Aluminium prices hit $3,544 per metric ton on March 3, 2026, the highest since March 2022, after Qatar shut down its Qatalum smelter (648,000 tons/year capacity).
Why it happened: Iranian drone attacks cut gas supplies to Qatar's LNG and aluminium plants. The Strait of Hormuz is 90% blocked. Ships cannot export Gulf aluminium. Raw material shipments have been diverted entirely away from the Gulf.
The Numbers That Matter
Current prices: $3,394-$3,544/ton (up 22% year-over-year)
Analyst forecast if disruptions continue: $4,000/ton
Gulf aluminium stuck: 8% of global supply (6M+ tons annually)
Qatalum restart timeline: 6-12 months minimum
Who's Affected
Auto components (chassis, body panels, engine parts)
Aircraft and aerospace
Electronics and appliances
Packaging and construction materials
India's Position
India is less exposed. Hindalco and Vedanta supply most of the domestic demand. India imports less than 1% of aluminium from Qatar.

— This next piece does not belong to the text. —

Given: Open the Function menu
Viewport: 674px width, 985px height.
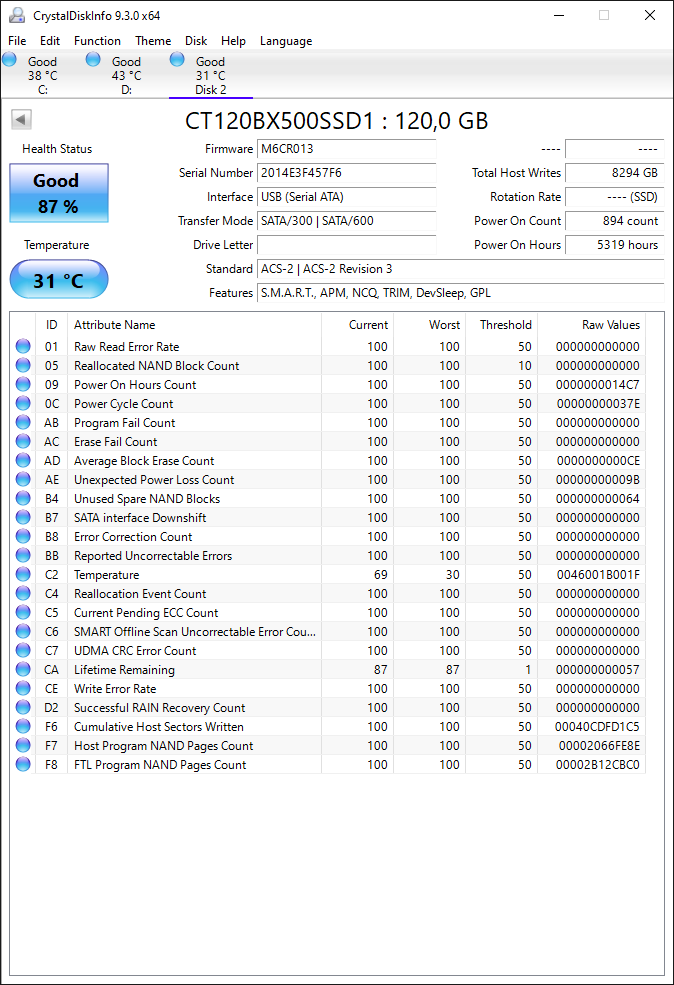Looking at the screenshot, I should click(x=97, y=41).
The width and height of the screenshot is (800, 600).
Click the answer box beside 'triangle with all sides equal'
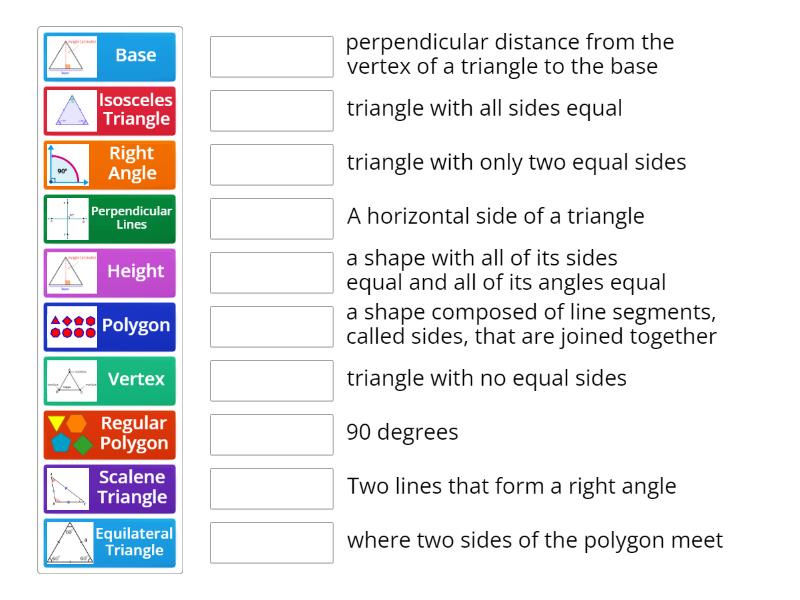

But: If you export finished goods to Europe or the US, your customers are scrambling for aluminium. Their production schedules and your orders could be disrupted.
What's Next
Best case: Conflict de-escalates in days, shipping resumes in 2-3 weeks, prices stabilize.
Worst case: Strait stays blocked for weeks, prices hit $4,000/ton, and severe Western supply shortages.
Most likely: Disruptions last 2-4 weeks, prices stay elevated through Q2 2026.